===== Document excerpt
Brunello Cucinelli (; born 3 September 1953 in Castel Rigone) is an Italian luxury creative director and the chief executive of his eponymous made in Italy brand, Brunello Cucinelli. He donates 20% of his profits through the Brunello Cucinelli Foundation. He has been described as a "philosopher-designer".

Early life and education
Cucinelli grew up in a rural agricultural community outside of Perugia. His childhood home had no electricity or running water.
Cucinelli dropped out of engineering school at age 24, choosing instead to read philosophical texts on his own.

Career
Cucinelli's first product was cashmere wool sweaters in bright colors. In 1977 he started making dyed cashmere in a small workshop. He founded Brunello Cucinelli SpA in 1978 with the Italian lira equivalent of about $550; after the initial public offering of Brunello Cucinelli SpA his personal net worth exceeded $1 billion.

In June of 2021, due to the ownership of 50.05% of the shares of Brunello Cucinelli S.p.A., Brunello had a personal net worth of approximately 2.2 billion dollars.

Architecture
Cucinelli believes that architecture "needs to symbolize higher meanings besides serving a material purpose." He collaborated on the re-design and expansion of Solomeo with Italian architect Massimo de Vico. In 2021, Cucinelli announced that he would again be partnering with de Vico to transform one of Solomeo's 18th-century villas into a "Universal Library" that will carry books on philosophy, architecture, literature, poetry and craftsmanship.
==========
===== Stored rows
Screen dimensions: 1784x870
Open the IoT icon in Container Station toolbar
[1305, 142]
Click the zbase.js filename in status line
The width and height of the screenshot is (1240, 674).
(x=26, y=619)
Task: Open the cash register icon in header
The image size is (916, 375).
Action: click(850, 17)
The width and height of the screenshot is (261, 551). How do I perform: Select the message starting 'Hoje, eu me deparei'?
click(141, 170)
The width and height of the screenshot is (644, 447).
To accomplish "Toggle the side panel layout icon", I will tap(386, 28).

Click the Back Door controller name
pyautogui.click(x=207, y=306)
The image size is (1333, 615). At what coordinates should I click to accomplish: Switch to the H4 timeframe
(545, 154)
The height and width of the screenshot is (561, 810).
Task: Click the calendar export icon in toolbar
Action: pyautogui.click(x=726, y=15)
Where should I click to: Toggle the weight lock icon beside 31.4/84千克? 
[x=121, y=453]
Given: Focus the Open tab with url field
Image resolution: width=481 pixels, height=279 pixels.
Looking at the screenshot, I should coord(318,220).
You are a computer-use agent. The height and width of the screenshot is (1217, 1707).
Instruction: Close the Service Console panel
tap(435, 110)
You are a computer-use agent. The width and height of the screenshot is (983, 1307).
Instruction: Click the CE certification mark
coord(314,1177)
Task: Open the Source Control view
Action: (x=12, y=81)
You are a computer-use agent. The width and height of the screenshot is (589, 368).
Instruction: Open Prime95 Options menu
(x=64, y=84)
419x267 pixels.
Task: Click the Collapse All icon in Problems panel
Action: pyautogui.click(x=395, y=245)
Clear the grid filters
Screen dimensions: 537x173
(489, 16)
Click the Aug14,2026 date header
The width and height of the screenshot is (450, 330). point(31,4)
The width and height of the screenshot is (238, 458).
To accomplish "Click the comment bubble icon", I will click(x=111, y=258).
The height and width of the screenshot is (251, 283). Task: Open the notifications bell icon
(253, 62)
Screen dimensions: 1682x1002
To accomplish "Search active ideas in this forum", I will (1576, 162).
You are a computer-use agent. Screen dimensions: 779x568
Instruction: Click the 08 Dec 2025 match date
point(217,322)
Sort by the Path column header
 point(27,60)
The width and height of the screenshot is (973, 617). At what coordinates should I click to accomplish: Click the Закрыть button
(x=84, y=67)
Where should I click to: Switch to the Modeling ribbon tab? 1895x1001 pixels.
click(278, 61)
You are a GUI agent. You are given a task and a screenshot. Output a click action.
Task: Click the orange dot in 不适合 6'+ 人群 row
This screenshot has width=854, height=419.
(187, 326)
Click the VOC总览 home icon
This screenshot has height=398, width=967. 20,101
==========
Directives:
1. According to the Brunello Cucinelli article, what percentage of his profits does Cucinelli donate through his foundation?
2. Please resume the Brunello Cucinelli article, picking up right after its final sentence about the "Universal Library" in Solomeo.

Results:
1. 20%

2.
Philanthropy
In 2018, Cucinelli raised €100 million for charity by selling 6% of his shares.
His company gives about 20% of the profits to charity, with which he restored many works of art throughout Umbria, and he bought many lands around Solomeo, the town where he lives and where his company is based.

Awards and honors
Leonardo Prize
 Honorary degree in philosophy and human relationships ethics from University of Perugia
 Cavaliere del lavoro – Italian Order of Merit for Labour in 2010
 Premio Guido Carli, 2011
Pitti Immagine Uomo prize 
Fashion Group International, Fashion Star Honoree Award, October 2014
Global Economy Prize for “Honorable Merchant” from the Government of Germany
America Award of the Italy-USA Foundation in 2019

Personal life
Cucinelli is married to his hometown sweetheart Federica, and the couple have two daughters: Camilla and Carolina.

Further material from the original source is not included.